::: ENTRIES
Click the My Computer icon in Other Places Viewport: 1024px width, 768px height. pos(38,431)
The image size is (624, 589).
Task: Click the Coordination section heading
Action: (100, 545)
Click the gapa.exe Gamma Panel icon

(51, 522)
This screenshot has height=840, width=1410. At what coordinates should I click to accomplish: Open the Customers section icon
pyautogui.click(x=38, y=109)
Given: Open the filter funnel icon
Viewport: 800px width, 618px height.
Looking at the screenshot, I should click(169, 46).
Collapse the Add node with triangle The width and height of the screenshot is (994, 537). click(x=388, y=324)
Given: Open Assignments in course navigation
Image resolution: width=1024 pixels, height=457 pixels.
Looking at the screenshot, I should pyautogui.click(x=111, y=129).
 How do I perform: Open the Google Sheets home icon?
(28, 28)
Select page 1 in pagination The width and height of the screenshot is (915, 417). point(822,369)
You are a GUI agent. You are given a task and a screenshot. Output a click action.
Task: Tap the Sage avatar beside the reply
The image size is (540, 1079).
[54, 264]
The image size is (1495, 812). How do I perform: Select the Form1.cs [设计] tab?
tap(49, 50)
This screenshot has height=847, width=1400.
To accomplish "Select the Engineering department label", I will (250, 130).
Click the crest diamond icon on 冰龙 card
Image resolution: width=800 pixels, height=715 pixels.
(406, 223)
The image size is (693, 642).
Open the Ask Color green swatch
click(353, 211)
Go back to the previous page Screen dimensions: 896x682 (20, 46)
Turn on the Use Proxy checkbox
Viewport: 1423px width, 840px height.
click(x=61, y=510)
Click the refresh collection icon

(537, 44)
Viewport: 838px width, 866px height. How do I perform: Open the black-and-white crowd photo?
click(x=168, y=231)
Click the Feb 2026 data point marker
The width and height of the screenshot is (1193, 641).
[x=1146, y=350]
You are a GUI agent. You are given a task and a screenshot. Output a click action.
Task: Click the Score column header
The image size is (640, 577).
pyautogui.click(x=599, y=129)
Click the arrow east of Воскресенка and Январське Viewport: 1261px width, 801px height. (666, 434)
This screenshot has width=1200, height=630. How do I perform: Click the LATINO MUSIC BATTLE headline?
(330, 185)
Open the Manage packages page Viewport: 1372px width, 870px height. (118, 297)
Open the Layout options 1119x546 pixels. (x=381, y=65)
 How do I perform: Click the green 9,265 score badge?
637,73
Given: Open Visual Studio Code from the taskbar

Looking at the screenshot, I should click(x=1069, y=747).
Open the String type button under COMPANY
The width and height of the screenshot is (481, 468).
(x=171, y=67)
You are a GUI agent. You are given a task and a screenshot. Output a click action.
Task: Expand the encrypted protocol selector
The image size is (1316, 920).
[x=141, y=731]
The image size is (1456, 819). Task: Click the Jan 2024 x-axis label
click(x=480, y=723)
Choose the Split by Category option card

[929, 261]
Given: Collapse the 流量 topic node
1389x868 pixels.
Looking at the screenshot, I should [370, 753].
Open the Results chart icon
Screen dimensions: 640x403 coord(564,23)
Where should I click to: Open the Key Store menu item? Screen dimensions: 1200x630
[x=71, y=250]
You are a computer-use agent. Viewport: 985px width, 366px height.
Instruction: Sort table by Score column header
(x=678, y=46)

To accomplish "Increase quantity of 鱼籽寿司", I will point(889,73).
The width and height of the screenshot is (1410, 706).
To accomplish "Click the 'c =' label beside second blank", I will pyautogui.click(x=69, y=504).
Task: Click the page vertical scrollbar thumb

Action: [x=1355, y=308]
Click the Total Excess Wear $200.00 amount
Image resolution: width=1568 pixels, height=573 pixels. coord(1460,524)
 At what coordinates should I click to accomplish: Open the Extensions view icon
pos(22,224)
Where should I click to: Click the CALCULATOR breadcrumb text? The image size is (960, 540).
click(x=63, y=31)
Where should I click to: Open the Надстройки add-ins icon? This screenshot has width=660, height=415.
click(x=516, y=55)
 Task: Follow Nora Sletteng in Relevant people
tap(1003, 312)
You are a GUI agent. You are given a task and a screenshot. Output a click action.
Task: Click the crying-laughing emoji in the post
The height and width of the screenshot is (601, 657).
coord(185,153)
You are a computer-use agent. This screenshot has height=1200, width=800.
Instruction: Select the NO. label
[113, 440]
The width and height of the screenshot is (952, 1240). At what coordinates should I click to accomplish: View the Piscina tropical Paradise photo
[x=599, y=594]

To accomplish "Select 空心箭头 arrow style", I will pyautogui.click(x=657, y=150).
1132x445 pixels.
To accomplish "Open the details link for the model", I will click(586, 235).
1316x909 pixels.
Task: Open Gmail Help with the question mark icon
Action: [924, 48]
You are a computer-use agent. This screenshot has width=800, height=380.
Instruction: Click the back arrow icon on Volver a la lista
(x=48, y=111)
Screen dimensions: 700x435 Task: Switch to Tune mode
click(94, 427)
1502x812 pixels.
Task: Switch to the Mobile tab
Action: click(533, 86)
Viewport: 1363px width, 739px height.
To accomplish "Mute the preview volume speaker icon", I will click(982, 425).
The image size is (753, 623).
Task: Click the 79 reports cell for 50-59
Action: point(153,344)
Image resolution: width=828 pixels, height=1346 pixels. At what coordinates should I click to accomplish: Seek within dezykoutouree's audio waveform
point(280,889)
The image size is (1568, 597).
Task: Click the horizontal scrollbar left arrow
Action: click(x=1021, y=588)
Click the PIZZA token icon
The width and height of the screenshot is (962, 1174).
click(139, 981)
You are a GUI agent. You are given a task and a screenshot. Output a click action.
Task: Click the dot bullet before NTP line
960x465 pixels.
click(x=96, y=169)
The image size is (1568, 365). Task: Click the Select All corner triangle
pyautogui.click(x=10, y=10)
::::::
» **GOAL**:
Update the lines above by replacing every "GUI agent" with "interface agent", and keep everything else the same.

» **EXERCISE RESPONSE**:
Click the My Computer icon in Other Places Viewport: 1024px width, 768px height. pos(38,431)
The image size is (624, 589).
Task: Click the Coordination section heading
Action: (100, 545)
Click the gapa.exe Gamma Panel icon

(51, 522)
This screenshot has height=840, width=1410. At what coordinates should I click to accomplish: Open the Customers section icon
pyautogui.click(x=38, y=109)
Given: Open the filter funnel icon
Viewport: 800px width, 618px height.
Looking at the screenshot, I should click(169, 46).
Collapse the Add node with triangle The width and height of the screenshot is (994, 537). click(x=388, y=324)
Given: Open Assignments in course navigation
Image resolution: width=1024 pixels, height=457 pixels.
Looking at the screenshot, I should pyautogui.click(x=111, y=129).
 How do I perform: Open the Google Sheets home icon?
(28, 28)
Select page 1 in pagination The width and height of the screenshot is (915, 417). point(822,369)
You are a interface agent. You are given a task and a screenshot. Output a click action.
Task: Tap the Sage avatar beside the reply
The image size is (540, 1079).
[54, 264]
The image size is (1495, 812). How do I perform: Select the Form1.cs [设计] tab?
tap(49, 50)
This screenshot has height=847, width=1400.
To accomplish "Select the Engineering department label", I will (250, 130).
Click the crest diamond icon on 冰龙 card
Image resolution: width=800 pixels, height=715 pixels.
(406, 223)
The image size is (693, 642).
Open the Ask Color green swatch
click(353, 211)
Go back to the previous page Screen dimensions: 896x682 (20, 46)
Turn on the Use Proxy checkbox
Viewport: 1423px width, 840px height.
click(x=61, y=510)
Click the refresh collection icon

(537, 44)
Viewport: 838px width, 866px height. How do I perform: Open the black-and-white crowd photo?
click(x=168, y=231)
Click the Feb 2026 data point marker
The width and height of the screenshot is (1193, 641).
[x=1146, y=350]
You are a interface agent. You are given a task and a screenshot. Output a click action.
Task: Click the Score column header
The image size is (640, 577).
pyautogui.click(x=599, y=129)
Click the arrow east of Воскресенка and Январське Viewport: 1261px width, 801px height. (666, 434)
This screenshot has width=1200, height=630. How do I perform: Click the LATINO MUSIC BATTLE headline?
(330, 185)
Open the Manage packages page Viewport: 1372px width, 870px height. (118, 297)
Open the Layout options 1119x546 pixels. (x=381, y=65)
 How do I perform: Click the green 9,265 score badge?
637,73
Given: Open Visual Studio Code from the taskbar

Looking at the screenshot, I should click(x=1069, y=747).
Open the String type button under COMPANY
The width and height of the screenshot is (481, 468).
(x=171, y=67)
You are a interface agent. You are given a task and a screenshot. Output a click action.
Task: Expand the encrypted protocol selector
The image size is (1316, 920).
[x=141, y=731]
The image size is (1456, 819). Task: Click the Jan 2024 x-axis label
click(x=480, y=723)
Choose the Split by Category option card

[929, 261]
Given: Collapse the 流量 topic node
1389x868 pixels.
Looking at the screenshot, I should [370, 753].
Open the Results chart icon
Screen dimensions: 640x403 coord(564,23)
Where should I click to: Open the Key Store menu item? Screen dimensions: 1200x630
[x=71, y=250]
You are a computer-use agent. Viewport: 985px width, 366px height.
Instruction: Sort table by Score column header
(x=678, y=46)

To accomplish "Increase quantity of 鱼籽寿司", I will point(889,73).
The width and height of the screenshot is (1410, 706).
To accomplish "Click the 'c =' label beside second blank", I will pyautogui.click(x=69, y=504).
Task: Click the page vertical scrollbar thumb

Action: [x=1355, y=308]
Click the Total Excess Wear $200.00 amount
Image resolution: width=1568 pixels, height=573 pixels. coord(1460,524)
 At what coordinates should I click to accomplish: Open the Extensions view icon
pos(22,224)
Where should I click to: Click the CALCULATOR breadcrumb text? The image size is (960, 540).
click(x=63, y=31)
Where should I click to: Open the Надстройки add-ins icon? This screenshot has width=660, height=415.
click(x=516, y=55)
 Task: Follow Nora Sletteng in Relevant people
tap(1003, 312)
You are a interface agent. You are given a task and a screenshot. Output a click action.
Task: Click the crying-laughing emoji in the post
The height and width of the screenshot is (601, 657).
coord(185,153)
You are a computer-use agent. This screenshot has height=1200, width=800.
Instruction: Select the NO. label
[113, 440]
The width and height of the screenshot is (952, 1240). At what coordinates should I click to accomplish: View the Piscina tropical Paradise photo
[x=599, y=594]

To accomplish "Select 空心箭头 arrow style", I will pyautogui.click(x=657, y=150).
1132x445 pixels.
To accomplish "Open the details link for the model", I will click(586, 235).
1316x909 pixels.
Task: Open Gmail Help with the question mark icon
Action: [924, 48]
You are a computer-use agent. This screenshot has width=800, height=380.
Instruction: Click the back arrow icon on Volver a la lista
(x=48, y=111)
Screen dimensions: 700x435 Task: Switch to Tune mode
click(94, 427)
1502x812 pixels.
Task: Switch to the Mobile tab
Action: click(533, 86)
Viewport: 1363px width, 739px height.
To accomplish "Mute the preview volume speaker icon", I will click(982, 425).
The image size is (753, 623).
Task: Click the 79 reports cell for 50-59
Action: point(153,344)
Image resolution: width=828 pixels, height=1346 pixels. At what coordinates should I click to accomplish: Seek within dezykoutouree's audio waveform
point(280,889)
The image size is (1568, 597).
Task: Click the horizontal scrollbar left arrow
Action: click(x=1021, y=588)
Click the PIZZA token icon
The width and height of the screenshot is (962, 1174).
click(139, 981)
You are a interface agent. You are given a task and a screenshot. Output a click action.
Task: Click the dot bullet before NTP line
960x465 pixels.
click(x=96, y=169)
The image size is (1568, 365). Task: Click the Select All corner triangle
pyautogui.click(x=10, y=10)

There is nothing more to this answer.